*Instructions to follow*:
Set down the lines of the data exactly, starting at the first and stopping after the line containing "The image size is (556, 280).".

Saved entries

-=-=-

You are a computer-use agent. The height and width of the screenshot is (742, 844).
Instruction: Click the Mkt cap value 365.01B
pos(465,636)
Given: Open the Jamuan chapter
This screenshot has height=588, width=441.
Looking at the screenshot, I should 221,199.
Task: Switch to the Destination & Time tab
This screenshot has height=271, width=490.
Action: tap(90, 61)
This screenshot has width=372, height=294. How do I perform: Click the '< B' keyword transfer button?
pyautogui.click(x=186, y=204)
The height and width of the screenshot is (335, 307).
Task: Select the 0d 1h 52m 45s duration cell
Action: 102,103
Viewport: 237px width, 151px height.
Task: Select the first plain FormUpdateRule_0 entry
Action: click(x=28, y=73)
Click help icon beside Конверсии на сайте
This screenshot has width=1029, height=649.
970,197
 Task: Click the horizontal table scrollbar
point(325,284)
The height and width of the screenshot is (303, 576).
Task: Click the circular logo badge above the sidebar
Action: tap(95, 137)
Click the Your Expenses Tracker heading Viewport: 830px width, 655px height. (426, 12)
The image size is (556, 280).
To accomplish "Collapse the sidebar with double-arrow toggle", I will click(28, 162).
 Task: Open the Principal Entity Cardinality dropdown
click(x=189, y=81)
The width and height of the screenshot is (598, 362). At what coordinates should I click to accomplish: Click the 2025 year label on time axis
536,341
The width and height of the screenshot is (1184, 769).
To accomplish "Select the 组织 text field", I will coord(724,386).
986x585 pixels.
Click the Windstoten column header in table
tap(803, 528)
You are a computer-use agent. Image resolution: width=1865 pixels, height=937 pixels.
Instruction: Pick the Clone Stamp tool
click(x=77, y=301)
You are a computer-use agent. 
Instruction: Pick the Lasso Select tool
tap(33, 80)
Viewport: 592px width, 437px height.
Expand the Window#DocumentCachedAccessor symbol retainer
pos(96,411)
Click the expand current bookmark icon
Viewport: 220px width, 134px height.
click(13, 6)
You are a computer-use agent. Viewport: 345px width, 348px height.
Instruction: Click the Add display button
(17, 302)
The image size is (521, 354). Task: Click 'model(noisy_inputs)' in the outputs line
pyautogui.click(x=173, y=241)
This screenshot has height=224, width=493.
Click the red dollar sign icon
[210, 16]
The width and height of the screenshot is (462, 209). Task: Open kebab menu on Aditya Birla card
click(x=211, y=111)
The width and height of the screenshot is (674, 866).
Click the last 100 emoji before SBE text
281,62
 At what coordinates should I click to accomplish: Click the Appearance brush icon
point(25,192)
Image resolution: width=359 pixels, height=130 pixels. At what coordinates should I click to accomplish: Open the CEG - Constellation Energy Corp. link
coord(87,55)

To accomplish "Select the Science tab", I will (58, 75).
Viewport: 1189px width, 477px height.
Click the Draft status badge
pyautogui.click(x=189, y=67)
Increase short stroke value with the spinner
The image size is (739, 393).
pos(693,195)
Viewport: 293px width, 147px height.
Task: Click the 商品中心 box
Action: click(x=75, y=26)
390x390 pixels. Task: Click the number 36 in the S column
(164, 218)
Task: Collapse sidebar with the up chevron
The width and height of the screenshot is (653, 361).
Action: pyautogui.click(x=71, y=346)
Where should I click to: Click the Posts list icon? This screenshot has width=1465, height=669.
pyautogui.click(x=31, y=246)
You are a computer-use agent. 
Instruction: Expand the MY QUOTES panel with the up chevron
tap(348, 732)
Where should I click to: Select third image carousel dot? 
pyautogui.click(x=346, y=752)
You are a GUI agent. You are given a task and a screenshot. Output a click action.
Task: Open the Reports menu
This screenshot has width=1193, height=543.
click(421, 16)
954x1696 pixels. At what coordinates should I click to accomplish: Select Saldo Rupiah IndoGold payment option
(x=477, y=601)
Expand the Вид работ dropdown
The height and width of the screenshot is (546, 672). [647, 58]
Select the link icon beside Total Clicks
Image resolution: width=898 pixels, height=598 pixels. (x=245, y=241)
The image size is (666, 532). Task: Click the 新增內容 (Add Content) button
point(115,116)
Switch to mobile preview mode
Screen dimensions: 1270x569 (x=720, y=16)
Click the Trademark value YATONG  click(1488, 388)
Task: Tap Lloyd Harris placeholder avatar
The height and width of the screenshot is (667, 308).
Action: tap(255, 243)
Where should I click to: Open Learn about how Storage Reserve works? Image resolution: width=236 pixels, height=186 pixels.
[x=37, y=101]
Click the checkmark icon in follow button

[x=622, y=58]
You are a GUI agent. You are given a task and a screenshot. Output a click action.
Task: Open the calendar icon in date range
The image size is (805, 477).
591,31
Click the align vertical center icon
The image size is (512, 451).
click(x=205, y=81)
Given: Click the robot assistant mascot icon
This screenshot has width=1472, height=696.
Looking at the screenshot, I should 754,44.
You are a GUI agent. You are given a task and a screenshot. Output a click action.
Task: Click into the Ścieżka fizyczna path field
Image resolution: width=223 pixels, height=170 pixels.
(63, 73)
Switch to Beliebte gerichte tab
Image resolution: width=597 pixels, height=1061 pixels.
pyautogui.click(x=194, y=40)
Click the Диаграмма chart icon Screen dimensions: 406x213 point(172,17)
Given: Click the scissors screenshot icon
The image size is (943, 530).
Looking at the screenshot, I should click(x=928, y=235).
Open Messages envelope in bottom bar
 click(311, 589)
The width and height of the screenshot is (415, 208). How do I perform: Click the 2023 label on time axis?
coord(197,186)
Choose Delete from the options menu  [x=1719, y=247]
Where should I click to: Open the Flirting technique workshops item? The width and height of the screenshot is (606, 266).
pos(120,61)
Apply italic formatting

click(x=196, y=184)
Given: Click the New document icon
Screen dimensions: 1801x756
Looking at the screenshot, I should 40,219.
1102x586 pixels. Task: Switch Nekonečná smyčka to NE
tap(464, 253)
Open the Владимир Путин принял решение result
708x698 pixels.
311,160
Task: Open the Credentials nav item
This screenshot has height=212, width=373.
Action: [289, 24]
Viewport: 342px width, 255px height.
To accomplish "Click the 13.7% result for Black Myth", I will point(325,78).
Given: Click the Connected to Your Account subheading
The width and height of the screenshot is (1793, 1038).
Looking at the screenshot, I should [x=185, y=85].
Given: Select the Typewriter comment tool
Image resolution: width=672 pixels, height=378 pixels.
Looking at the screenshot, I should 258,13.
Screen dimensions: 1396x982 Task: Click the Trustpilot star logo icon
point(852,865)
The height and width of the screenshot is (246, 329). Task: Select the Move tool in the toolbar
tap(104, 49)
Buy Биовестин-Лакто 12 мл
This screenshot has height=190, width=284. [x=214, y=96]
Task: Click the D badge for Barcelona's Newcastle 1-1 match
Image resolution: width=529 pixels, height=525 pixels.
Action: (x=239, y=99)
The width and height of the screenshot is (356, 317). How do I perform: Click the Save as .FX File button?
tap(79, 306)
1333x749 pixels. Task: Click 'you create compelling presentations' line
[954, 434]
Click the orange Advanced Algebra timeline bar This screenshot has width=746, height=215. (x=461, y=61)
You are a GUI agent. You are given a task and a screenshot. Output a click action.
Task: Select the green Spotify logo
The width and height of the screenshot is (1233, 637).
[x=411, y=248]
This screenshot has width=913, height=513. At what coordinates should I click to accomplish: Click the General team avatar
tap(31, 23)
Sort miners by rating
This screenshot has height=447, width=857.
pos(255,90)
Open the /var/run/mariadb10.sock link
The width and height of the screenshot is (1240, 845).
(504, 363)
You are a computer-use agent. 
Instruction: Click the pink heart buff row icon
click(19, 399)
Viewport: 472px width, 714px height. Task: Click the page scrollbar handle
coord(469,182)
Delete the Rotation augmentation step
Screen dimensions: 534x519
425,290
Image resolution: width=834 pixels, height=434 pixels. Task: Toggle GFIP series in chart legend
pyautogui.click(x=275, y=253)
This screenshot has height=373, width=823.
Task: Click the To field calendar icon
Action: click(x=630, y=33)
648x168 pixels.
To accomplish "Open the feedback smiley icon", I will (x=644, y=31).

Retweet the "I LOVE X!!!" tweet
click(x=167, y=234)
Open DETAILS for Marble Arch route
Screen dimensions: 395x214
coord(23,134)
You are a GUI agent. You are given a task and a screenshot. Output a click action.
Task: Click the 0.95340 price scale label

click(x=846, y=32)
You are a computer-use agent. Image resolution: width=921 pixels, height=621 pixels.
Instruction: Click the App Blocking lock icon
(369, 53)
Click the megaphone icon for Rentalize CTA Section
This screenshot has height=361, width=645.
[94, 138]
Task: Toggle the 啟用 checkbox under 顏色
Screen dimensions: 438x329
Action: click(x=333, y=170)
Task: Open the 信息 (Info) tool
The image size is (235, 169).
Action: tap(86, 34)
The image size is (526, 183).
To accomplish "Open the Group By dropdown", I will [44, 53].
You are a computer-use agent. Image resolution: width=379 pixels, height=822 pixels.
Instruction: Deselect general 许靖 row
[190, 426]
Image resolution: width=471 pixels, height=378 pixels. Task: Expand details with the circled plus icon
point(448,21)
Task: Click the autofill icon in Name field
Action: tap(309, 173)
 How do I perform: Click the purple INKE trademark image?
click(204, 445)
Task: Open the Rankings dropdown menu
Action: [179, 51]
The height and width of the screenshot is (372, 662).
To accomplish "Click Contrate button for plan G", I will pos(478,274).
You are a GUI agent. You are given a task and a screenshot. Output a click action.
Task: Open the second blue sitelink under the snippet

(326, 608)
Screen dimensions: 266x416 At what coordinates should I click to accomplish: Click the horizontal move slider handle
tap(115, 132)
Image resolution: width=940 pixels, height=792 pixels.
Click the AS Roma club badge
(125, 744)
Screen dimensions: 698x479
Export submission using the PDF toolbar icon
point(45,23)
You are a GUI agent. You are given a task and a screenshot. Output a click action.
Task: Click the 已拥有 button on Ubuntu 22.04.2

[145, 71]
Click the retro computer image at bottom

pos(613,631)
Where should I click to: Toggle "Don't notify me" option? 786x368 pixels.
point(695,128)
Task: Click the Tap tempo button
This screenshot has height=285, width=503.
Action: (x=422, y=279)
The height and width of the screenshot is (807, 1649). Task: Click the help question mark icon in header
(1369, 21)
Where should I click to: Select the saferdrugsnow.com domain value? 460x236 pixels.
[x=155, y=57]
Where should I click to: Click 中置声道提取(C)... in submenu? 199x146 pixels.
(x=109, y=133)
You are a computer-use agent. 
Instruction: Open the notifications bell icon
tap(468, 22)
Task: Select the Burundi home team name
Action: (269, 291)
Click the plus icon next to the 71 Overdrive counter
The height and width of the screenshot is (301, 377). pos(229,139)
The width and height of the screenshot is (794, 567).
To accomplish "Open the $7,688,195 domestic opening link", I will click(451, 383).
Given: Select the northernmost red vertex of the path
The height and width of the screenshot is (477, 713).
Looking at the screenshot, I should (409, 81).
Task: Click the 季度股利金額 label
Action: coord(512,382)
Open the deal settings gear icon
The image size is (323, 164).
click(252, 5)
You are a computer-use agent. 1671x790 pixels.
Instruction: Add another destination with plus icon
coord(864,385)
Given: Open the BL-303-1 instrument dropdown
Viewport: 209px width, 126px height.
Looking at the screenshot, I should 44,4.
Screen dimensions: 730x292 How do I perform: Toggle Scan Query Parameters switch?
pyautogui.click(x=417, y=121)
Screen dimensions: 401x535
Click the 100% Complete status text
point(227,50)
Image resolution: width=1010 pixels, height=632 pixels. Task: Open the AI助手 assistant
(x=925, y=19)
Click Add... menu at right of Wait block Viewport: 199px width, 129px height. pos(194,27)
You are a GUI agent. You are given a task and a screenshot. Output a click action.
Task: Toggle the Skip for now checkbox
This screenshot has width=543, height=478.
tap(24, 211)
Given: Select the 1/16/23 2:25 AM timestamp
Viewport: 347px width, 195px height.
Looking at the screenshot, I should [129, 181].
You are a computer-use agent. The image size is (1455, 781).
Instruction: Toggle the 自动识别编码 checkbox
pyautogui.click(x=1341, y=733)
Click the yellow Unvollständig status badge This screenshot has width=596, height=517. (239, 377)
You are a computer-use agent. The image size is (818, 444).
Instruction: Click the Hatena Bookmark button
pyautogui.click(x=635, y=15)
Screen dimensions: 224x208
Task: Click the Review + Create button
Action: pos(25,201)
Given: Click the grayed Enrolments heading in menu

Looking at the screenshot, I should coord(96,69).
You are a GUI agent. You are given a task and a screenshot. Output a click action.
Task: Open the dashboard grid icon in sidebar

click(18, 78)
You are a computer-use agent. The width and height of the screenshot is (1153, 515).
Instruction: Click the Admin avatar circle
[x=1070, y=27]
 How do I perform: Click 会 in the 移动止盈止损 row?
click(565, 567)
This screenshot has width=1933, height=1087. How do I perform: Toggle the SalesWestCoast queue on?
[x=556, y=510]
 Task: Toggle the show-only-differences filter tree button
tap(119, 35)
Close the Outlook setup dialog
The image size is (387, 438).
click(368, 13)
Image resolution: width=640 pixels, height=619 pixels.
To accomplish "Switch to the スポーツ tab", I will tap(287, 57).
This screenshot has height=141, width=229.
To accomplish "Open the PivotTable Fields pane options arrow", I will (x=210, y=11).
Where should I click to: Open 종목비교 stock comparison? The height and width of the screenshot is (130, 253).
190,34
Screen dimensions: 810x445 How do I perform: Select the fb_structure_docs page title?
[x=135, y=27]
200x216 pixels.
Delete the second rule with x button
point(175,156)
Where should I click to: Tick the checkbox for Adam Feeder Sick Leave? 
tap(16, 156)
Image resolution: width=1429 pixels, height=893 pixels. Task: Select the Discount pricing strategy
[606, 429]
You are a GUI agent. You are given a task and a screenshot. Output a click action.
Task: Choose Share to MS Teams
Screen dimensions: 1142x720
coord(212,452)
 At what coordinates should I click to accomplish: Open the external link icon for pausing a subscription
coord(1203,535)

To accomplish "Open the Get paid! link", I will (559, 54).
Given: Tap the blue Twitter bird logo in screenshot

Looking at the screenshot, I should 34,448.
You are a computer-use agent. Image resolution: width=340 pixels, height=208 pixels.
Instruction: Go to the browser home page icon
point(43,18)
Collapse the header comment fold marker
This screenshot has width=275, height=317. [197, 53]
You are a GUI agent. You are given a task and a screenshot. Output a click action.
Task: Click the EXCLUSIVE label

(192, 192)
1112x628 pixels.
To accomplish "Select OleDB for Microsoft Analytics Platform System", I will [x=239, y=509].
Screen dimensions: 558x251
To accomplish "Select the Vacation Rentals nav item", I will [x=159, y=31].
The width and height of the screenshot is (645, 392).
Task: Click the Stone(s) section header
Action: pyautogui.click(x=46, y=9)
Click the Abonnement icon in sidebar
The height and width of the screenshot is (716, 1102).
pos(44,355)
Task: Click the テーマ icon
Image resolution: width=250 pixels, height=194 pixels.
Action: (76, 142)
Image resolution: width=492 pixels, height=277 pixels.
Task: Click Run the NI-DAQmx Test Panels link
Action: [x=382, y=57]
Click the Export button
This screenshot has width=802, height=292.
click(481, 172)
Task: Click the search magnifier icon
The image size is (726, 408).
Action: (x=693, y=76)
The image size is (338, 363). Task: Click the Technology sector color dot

-=-=-

*Answer to this problem*:
You are a computer-use agent. The height and width of the screenshot is (742, 844).
Instruction: Click the Mkt cap value 365.01B
pos(465,636)
Given: Open the Jamuan chapter
This screenshot has height=588, width=441.
Looking at the screenshot, I should 221,199.
Task: Switch to the Destination & Time tab
This screenshot has height=271, width=490.
Action: tap(90, 61)
This screenshot has width=372, height=294. How do I perform: Click the '< B' keyword transfer button?
pyautogui.click(x=186, y=204)
The height and width of the screenshot is (335, 307).
Task: Select the 0d 1h 52m 45s duration cell
Action: 102,103
Viewport: 237px width, 151px height.
Task: Select the first plain FormUpdateRule_0 entry
Action: click(x=28, y=73)
Click help icon beside Конверсии на сайте
This screenshot has width=1029, height=649.
970,197
 Task: Click the horizontal table scrollbar
point(325,284)
The height and width of the screenshot is (303, 576).
Task: Click the circular logo badge above the sidebar
Action: tap(95, 137)
Click the Your Expenses Tracker heading Viewport: 830px width, 655px height. (426, 12)
The image size is (556, 280).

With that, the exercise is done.